* _Aim_:
Please reproduce word for word the records starting at the line that contains "Task: Toggle the" and ending at the line that contains "Click help icon beside", with both of those lines included.

Records taken from a collection
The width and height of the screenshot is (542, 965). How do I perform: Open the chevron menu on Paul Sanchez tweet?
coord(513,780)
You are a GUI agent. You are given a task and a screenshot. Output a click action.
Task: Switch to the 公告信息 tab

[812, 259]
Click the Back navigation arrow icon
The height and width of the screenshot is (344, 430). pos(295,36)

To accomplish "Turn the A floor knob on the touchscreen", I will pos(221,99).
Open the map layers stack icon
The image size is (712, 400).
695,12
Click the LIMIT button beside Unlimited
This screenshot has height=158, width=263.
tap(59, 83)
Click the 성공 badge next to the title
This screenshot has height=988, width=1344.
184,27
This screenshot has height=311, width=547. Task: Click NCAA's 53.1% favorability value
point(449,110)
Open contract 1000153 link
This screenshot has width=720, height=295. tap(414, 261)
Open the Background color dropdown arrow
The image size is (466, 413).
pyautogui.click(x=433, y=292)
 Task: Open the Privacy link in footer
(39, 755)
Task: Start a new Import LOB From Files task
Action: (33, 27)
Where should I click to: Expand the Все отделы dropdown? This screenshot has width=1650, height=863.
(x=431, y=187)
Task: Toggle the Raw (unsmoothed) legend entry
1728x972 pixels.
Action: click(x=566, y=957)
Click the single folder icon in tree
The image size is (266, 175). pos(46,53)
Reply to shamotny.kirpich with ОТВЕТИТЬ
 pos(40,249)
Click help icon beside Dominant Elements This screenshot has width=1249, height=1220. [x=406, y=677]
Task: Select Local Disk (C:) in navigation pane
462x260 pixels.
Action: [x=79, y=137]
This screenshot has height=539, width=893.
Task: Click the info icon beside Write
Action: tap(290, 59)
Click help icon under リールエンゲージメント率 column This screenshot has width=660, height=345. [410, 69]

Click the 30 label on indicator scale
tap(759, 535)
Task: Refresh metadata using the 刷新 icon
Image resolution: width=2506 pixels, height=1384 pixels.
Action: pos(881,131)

* _Expected answer_:
Task: Toggle the Raw (unsmoothed) legend entry
1728x972 pixels.
Action: click(x=566, y=957)
Click the single folder icon in tree
The image size is (266, 175). pos(46,53)
Reply to shamotny.kirpich with ОТВЕТИТЬ
 pos(40,249)
Click help icon beside Dominant Elements This screenshot has width=1249, height=1220. [x=406, y=677]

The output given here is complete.